The Covid-19 pandemic that hit the UK and the rest of the world in early 2020 has exposed, in an unprecedented manner, stark divisions in living conditions along a number of dimensions – including income and wealth, but also generational, geographic, gender and ethnic affiliations. The condition of homes was largely reassessed in light of whether they were decent enough to live in, in terms of floor space, access to a garden, extent of maintenance – respectively, neglect – of the premises, and level of congestion of the neighbourhood, for instance. Too often, obviously, no or few improvements in living conditions can be made expeditiously, determined as they are by long-term policy choices.
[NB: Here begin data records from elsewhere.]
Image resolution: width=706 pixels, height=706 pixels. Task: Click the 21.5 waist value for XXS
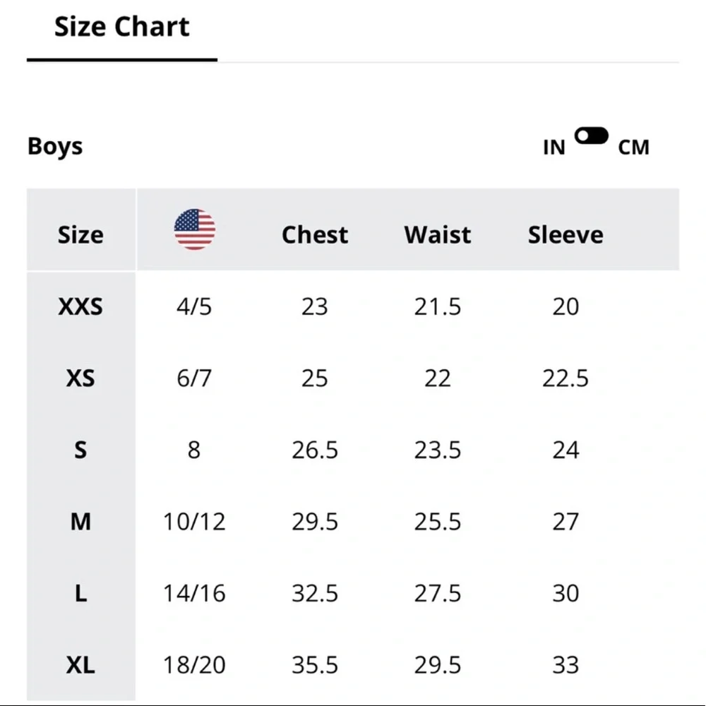point(438,306)
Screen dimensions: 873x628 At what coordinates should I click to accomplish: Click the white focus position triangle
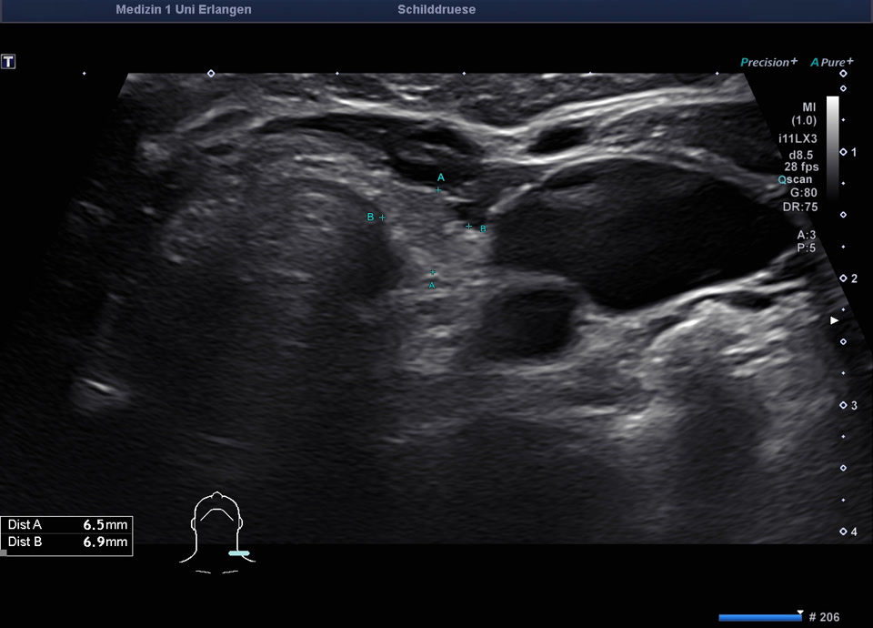[834, 321]
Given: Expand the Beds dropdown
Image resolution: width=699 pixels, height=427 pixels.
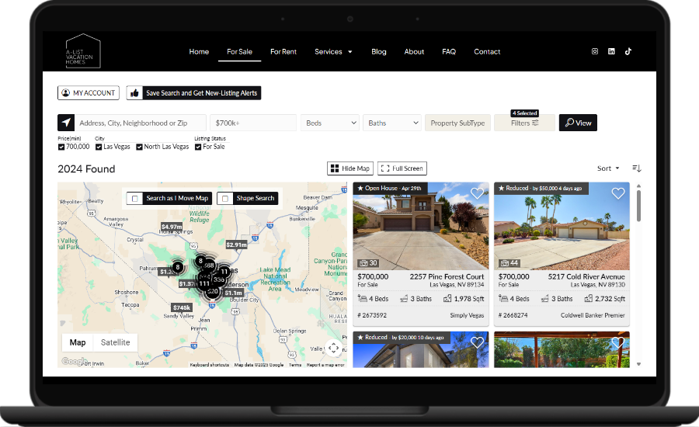Looking at the screenshot, I should [x=330, y=123].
We know little, still, about what informs these decisions on the part of politicians, and what kind of incentives they respond to.
A direct way to get at this issue is to look at the ways in which politicians – in particular, British MPs – talk about housing and housing policy in Parliament (see e.g. Kohl, 2018). In an ongoing WEALTHPOL project, we are investigating the extent to which MPs change their expressed policy preferences with regard to housing as a response to a variety of factors – including time, partisanship, and housing prices in their constituency. To do so, we use text analysis methods on a corpus of all debates about housing in the House of Commons from 1996 to 2018, and look at whether different types of MPs speak differently about certain topics. We use a class of methods called Structural Topic Models, allowing us to uncover “topics”, i.e. latent themes that structure the corpus of debates. A few preliminary but interesting results emerge, illustrated and explained below.
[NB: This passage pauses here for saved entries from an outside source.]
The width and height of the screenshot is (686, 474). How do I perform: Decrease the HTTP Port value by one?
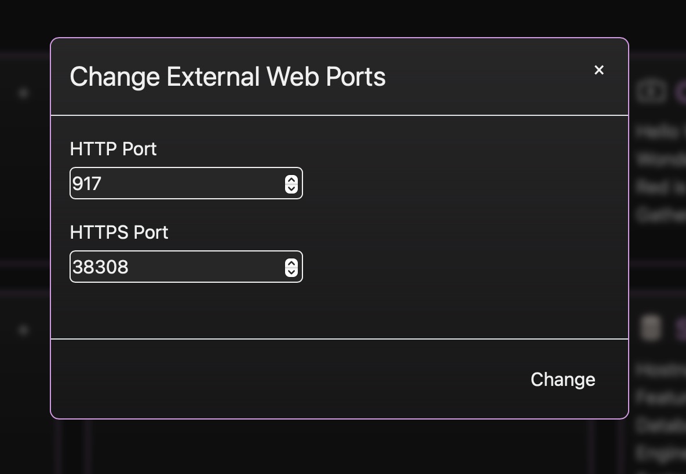[x=291, y=188]
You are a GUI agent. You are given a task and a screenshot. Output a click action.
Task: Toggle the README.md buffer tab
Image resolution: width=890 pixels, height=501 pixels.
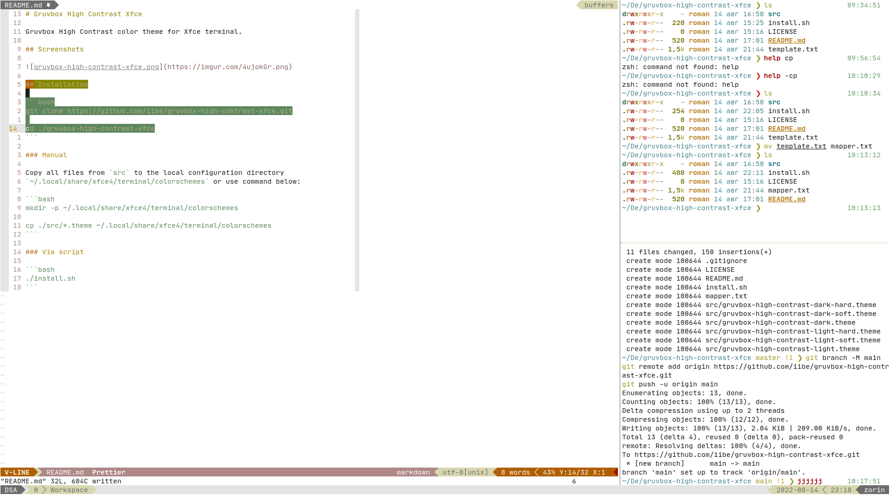point(27,5)
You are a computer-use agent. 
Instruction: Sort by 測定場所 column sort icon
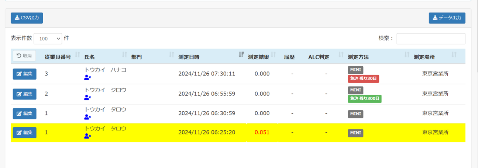[454, 55]
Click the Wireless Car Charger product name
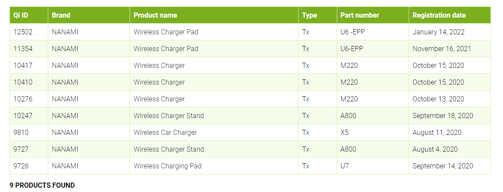503x192 pixels. tap(165, 132)
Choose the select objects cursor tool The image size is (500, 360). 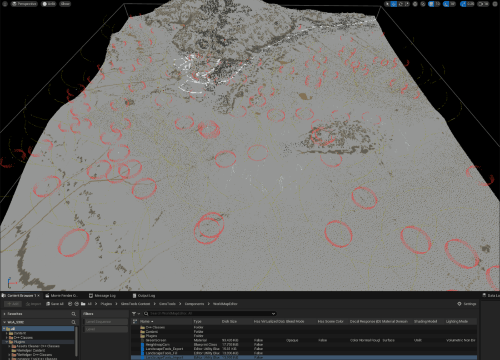tap(387, 4)
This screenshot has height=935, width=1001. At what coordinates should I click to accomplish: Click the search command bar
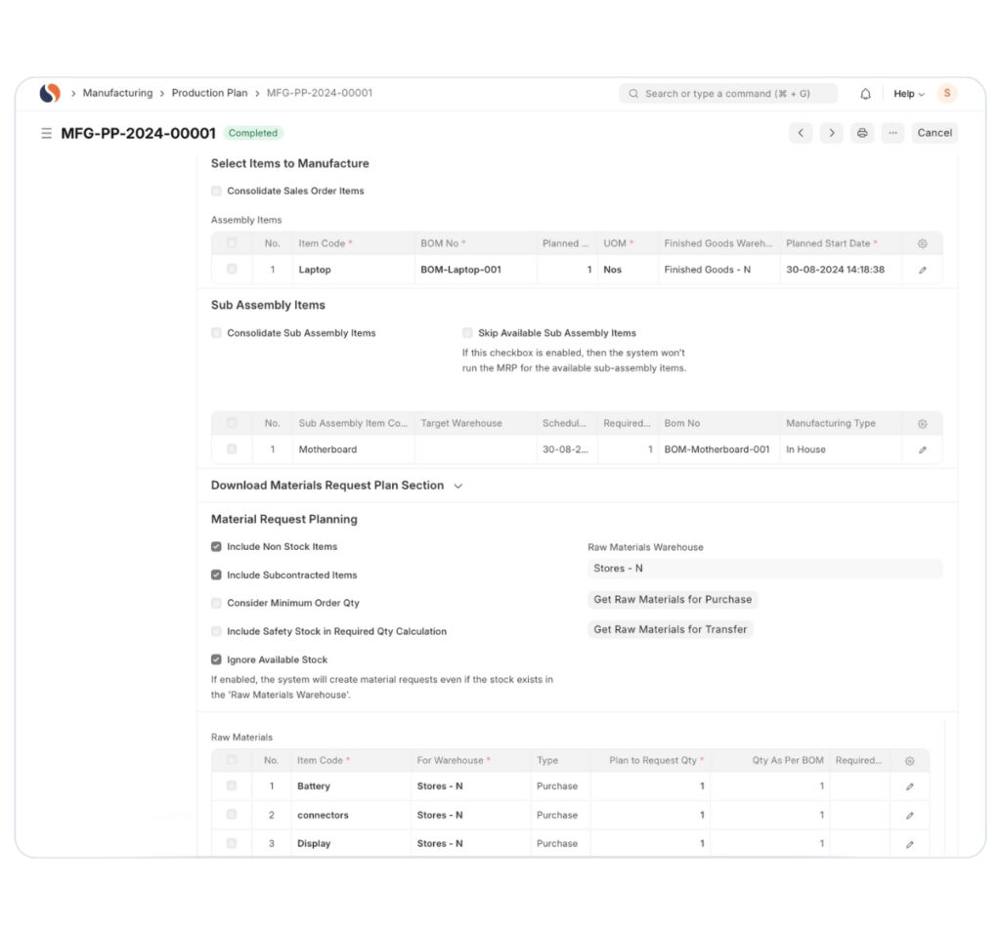point(727,93)
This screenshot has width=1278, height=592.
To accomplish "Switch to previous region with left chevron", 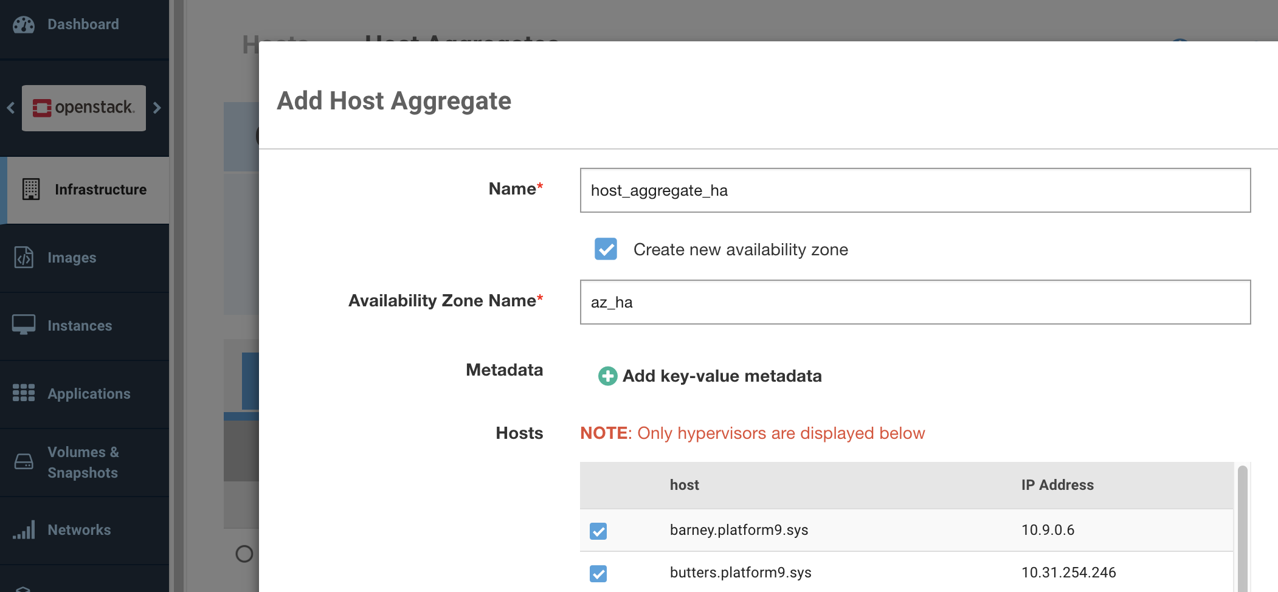I will click(x=11, y=108).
First, timing matters (see Figure 1). Some topics are “hot” at a given time only – such as the so-called bedroom tax, which dominated housing-related debates in the House of Commons in 2012, but was quasi non-existent before and after. Others topics, by contrast, are omnipresent in MPs' expressed concerns throughout the period under study – such as issues related to private-sector housing which include, among other things, landlord-tenant relations and licenses.
Second, partisanship matters. This is the case at two levels: partisanship informs how often different MPs discuss specific topics (see Figure 2a). Relying on our corpus, we find for instance that Labour MPs are more likely to touch upon topics that have to do with the social facet of housing – including homelessness, housing benefits, and housing support for vulnerable populations. This means that they are literally more vocal in Parliament about these issues. Furthermore, partisanship also determines in what way different MPs debate certain topics, by which we mean which words they use to discuss specific matters (see Figure 2b). We see, for instance, that when talking about home ownership – a topic that encompasses the buying and selling of homes, and access to property – Conservatives MPs’ preferred word is “buy” whereas that of Labour MPs is “afford”. This suggests that when debating home ownership, Conservative MPs are more inclined to emphasize concerns related to the right of individuals to buy homes, while their Labour counterparts seem more keen on stressing people’s ability to afford property in the first place. While only indicative, this hints at partisan differences in policy preferences that are expressed in various ways, through the very fact of discussing specific issues and doing so often rather than rarely, but also through the choice of words MPs make.
Third and last, some things matter beyond time and partisanship – and we think housing prices (and housing price inequality) is among them. As pointed out by Jacob Nyrup in a blog article from September 2019, housing prices vary across constituencies represented by Labour and Conservative MPs respectively – and so does, by extension, wealth inequality. This has consequences for MPs’ preferences, and therefore should affect their policy stance in Parliament. How do housing prices moderate the relationship between partisanship and preferences for specific housing policies? We are now investigating these questions, using a combination of Structural Topic Modelling and original dictionary methods. Stay tuned!
“Living Lockdown”, Report by the Nuffield Foundation, July 3 2020 (https://www.nuffieldfoundation.org/news/huge-generational-living-conditions-divide-exposed-by-covid-19)
Margaret E. Roberts, Brandon M. Stewart, and Dustin Tingley. "Stm: An R Package for Structural Topic Models." Journal of Statistical Software 91.1 (2019): 1-40.
Sebastian Kohl, The political economy of homeownership: a comparative analysis of homeownership ideology through party manifestos, Socio-Economic Review 0.0 (2018): 1-26.